:: Dataset rows

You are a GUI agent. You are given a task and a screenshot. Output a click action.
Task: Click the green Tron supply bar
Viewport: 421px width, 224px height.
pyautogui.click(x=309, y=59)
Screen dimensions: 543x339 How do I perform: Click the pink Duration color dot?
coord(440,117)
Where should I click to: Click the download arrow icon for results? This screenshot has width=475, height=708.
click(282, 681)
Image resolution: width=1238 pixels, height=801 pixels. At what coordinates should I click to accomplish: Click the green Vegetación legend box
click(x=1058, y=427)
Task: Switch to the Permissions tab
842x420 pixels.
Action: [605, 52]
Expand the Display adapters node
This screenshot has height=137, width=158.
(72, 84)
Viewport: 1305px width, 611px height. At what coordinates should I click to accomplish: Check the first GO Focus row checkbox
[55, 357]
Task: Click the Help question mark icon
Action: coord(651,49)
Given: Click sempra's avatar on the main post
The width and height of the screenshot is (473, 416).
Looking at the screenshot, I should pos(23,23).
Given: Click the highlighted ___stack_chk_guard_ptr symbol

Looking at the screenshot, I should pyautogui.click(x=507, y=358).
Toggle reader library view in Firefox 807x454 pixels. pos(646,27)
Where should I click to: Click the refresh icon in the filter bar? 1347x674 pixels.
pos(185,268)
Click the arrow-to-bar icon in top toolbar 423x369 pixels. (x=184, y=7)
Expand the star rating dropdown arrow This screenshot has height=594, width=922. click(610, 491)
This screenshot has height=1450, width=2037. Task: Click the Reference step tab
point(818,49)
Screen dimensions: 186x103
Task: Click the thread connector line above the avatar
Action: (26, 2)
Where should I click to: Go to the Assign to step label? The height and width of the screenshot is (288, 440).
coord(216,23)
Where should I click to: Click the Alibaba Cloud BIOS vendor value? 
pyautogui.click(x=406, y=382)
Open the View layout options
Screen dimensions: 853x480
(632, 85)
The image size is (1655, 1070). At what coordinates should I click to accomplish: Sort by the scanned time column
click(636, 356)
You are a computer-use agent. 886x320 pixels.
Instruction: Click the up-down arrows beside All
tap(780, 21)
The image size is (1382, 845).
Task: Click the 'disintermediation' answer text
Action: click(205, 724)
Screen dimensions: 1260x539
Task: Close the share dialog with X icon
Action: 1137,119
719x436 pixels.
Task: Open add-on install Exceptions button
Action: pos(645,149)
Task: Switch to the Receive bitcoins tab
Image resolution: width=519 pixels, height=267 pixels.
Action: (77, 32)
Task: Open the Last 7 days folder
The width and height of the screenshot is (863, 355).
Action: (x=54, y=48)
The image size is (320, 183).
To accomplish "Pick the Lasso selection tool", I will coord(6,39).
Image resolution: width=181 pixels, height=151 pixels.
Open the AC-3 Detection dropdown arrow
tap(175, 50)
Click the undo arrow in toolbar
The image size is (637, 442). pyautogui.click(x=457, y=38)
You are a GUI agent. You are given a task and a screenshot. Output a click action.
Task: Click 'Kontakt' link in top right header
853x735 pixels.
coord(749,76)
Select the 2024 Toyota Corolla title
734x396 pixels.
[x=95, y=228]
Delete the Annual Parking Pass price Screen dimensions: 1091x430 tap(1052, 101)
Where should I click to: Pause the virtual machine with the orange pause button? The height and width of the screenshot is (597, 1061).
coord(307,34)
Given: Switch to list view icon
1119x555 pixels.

::::

*Task details:* Render the stretch of the listing from the line containing "Open the View layout options" through the line containing "click(636, 356)" as a Markdown table with a Row column numbering each line and a Line column holding its text, omitting blank lines.

*Exercise result:*
| Row | Line |
|---|---|
| 1 | Open the View layout options |
| 2 | Screen dimensions: 853x480 |
| 3 | (632, 85) |
| 4 | The image size is (1655, 1070). At what coordinates should I click to accomplish: Sort by the scanned time column |
| 5 | click(636, 356) |